TRACES LEFT BEHIND
3 Park Street, Middlebury, Vermont. Exhibition will be on view at the PhotoPlace Gallery.
Juror Matthew Christopher selected Mary Doering’s image: “What Remains” out of a field of 1,400 applicants as one of the forty images to be printed and hung at the PhotoPlace Gallery in Middlebury Vermont. An additional thirty five images can be viewed on line www.photoplacepgallery.com
Juror's Statement:
With a record number of images submitted for "The Traces Left Behind", several of which were strong if not phenomenal, narrowing the selection to 75 was tremendously difficult. It was a pleasure to see how different artists chose to approach the subject and responses ranged from literal to abstract and spanned a broad range of aesthetic approaches. I found influences of some of my favorite artists: Eugene Atget, Clarence John Laughlin, Edouard Baldus, Hiroshi Sugimoto, Troy Paiva, and Bernd and Hilla Becher, to name a few. Some entrants chose to approach the subject via landscape or architectural photography, others through triptych, scanning of old photographs and objects, constructed images, and collage.
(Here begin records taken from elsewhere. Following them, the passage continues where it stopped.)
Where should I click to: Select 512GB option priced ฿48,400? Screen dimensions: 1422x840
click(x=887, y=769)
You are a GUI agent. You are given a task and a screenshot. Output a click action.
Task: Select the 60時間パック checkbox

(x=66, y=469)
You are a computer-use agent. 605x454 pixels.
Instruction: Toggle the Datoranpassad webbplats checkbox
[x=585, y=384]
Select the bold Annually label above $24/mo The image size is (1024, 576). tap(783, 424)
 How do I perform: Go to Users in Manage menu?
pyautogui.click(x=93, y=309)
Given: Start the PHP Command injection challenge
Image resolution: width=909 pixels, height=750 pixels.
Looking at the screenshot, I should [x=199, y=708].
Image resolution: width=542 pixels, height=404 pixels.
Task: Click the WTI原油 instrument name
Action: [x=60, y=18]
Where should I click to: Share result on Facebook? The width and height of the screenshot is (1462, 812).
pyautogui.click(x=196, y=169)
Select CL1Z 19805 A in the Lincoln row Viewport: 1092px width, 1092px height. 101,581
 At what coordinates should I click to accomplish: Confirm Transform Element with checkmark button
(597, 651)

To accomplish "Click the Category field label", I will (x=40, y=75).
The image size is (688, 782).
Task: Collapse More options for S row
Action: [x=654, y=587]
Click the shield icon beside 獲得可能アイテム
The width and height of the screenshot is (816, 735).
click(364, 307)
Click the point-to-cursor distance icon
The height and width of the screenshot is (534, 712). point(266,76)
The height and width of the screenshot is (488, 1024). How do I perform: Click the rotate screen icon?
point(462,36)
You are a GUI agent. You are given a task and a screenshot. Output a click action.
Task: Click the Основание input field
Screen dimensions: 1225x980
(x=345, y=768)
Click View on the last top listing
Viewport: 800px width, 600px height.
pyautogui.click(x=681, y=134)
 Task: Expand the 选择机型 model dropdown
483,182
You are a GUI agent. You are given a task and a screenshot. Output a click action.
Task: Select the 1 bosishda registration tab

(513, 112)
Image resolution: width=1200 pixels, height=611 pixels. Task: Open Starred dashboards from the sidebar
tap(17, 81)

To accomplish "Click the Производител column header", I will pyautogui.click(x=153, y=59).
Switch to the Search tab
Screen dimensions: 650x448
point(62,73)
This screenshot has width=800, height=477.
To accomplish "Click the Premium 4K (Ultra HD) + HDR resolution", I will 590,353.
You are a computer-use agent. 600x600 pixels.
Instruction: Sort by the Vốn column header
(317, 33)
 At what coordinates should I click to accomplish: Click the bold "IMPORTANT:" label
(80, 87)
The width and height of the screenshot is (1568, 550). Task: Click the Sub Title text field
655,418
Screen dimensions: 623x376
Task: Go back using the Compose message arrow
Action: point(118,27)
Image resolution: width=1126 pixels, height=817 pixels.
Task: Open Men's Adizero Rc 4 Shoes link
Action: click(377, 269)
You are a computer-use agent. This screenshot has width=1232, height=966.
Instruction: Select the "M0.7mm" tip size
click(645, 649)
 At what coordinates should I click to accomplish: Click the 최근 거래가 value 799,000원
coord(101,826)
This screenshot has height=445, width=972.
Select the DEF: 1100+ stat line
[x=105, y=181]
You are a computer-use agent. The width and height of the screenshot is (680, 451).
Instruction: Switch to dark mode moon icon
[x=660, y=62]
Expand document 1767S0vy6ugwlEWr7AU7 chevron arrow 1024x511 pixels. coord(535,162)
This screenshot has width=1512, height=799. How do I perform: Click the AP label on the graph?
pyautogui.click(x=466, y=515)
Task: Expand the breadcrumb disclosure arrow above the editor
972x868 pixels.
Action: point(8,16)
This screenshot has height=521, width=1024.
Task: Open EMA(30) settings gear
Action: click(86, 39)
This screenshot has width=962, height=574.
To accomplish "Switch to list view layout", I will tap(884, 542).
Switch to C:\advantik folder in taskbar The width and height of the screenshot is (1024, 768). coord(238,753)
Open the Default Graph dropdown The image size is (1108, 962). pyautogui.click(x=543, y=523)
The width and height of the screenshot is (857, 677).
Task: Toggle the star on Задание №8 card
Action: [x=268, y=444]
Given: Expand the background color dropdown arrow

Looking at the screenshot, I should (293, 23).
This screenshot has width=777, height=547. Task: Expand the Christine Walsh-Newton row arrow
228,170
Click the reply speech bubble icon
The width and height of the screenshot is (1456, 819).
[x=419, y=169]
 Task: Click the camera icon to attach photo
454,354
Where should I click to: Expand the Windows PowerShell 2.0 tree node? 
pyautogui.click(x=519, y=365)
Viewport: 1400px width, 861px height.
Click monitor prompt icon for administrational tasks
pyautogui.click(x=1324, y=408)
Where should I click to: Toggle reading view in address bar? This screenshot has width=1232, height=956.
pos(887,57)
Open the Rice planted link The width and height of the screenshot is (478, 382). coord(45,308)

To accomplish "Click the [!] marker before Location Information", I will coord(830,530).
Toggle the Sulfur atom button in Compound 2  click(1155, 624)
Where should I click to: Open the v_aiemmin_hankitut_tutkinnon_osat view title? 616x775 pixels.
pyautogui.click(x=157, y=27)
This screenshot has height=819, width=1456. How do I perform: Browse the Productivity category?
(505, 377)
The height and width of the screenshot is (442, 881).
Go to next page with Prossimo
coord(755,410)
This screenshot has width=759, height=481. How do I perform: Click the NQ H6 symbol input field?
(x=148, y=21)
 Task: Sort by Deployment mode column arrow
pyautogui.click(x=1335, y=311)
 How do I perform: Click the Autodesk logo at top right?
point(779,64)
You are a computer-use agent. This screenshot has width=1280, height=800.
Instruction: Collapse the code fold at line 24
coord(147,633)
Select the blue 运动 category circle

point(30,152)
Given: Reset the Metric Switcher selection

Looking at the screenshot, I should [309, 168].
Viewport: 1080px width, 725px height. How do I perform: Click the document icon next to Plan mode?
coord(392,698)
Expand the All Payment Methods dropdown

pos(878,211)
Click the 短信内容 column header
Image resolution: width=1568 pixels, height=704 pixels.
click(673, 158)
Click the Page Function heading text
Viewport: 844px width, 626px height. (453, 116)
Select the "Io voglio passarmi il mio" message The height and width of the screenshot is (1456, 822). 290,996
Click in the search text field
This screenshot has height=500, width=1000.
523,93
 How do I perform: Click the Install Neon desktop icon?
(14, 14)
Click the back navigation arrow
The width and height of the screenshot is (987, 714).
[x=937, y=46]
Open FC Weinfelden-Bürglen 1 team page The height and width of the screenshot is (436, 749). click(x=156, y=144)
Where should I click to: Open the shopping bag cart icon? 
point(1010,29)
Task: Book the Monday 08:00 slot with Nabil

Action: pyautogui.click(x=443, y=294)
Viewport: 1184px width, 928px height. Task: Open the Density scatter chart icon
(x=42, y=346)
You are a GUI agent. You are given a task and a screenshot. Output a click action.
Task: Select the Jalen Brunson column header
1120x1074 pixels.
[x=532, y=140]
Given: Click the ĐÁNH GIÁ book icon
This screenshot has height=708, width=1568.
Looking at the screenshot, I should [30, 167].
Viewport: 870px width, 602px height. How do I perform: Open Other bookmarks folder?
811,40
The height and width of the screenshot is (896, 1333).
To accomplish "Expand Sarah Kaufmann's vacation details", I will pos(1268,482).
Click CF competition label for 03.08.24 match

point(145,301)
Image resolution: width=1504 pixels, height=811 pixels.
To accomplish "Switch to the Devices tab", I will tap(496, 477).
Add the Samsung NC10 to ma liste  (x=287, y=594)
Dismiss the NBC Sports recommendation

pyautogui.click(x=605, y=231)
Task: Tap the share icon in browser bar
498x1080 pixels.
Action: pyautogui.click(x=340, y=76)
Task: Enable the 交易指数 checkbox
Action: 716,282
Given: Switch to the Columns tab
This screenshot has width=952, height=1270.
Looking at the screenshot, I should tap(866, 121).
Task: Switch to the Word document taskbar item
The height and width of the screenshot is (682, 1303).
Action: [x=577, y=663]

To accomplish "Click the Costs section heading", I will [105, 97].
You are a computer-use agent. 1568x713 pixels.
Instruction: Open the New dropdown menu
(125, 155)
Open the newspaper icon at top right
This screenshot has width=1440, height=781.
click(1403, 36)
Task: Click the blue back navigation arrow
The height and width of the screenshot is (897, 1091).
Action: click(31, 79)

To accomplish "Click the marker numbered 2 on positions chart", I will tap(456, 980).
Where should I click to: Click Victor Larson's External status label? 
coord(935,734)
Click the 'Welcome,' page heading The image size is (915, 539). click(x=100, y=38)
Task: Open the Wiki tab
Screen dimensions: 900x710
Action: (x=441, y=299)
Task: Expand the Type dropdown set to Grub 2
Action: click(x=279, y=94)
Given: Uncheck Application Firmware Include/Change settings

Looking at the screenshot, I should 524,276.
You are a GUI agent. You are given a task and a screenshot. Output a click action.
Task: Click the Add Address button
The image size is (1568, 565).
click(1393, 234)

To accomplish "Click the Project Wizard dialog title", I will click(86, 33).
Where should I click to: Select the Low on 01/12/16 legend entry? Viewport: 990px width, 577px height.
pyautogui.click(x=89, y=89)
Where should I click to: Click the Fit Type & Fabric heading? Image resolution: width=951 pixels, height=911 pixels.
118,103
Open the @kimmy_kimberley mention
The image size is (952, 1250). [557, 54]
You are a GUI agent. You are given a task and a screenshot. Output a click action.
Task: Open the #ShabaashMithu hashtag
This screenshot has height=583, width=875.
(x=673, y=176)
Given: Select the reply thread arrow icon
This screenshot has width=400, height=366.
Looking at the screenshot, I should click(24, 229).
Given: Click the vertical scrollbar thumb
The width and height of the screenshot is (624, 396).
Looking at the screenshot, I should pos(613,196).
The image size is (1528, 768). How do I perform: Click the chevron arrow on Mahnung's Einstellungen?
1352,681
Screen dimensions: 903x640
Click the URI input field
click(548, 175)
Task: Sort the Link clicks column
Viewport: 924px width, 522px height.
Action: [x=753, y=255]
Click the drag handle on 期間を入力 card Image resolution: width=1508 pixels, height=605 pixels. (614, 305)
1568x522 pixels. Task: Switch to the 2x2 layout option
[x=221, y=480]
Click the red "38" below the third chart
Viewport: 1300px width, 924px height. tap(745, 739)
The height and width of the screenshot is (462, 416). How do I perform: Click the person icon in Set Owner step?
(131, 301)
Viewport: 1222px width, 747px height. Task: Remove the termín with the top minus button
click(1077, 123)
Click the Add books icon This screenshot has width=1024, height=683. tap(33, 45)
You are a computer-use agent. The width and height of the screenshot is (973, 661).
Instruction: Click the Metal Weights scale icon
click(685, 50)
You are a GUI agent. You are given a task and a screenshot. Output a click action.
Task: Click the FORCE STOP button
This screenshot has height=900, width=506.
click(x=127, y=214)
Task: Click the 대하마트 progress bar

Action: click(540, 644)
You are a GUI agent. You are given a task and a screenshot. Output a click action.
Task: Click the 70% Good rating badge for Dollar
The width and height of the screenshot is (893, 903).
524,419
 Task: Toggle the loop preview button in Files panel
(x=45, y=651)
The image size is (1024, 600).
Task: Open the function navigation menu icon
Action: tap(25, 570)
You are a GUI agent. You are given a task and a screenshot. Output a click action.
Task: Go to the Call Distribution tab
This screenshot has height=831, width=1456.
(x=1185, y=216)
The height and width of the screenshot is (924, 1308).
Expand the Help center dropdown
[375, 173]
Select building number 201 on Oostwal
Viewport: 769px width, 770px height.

The photograph is itself a trace. In Camera Lucida Barthes observes the photograph as a portal to a moment which has already collapsed in on itself: "From a real body, which was there, proceed radiations which ultimately touch me, who am here; the duration of the transmission is insignificant; the photograph of the missing being, as Sontag says, will touch me like the delayed rays of a star.” Each of these images tells its own story, about the subjects and those that shaped them, but also about the artist's reaction to and perception of the individual moment they captured. While there were many other images from the entrants that I would have liked to include also, in my selection I tried to capture a cross section of different approaches and styles, from the intimacy of a lost balloon trapped beneath a skylight and its implications about one child's story, to a sweeping view of a valley filled with rusting barrels and its ominous portent about the echoes of our civilization itself.
I felt each of them had something important to say and were worthy of reflection.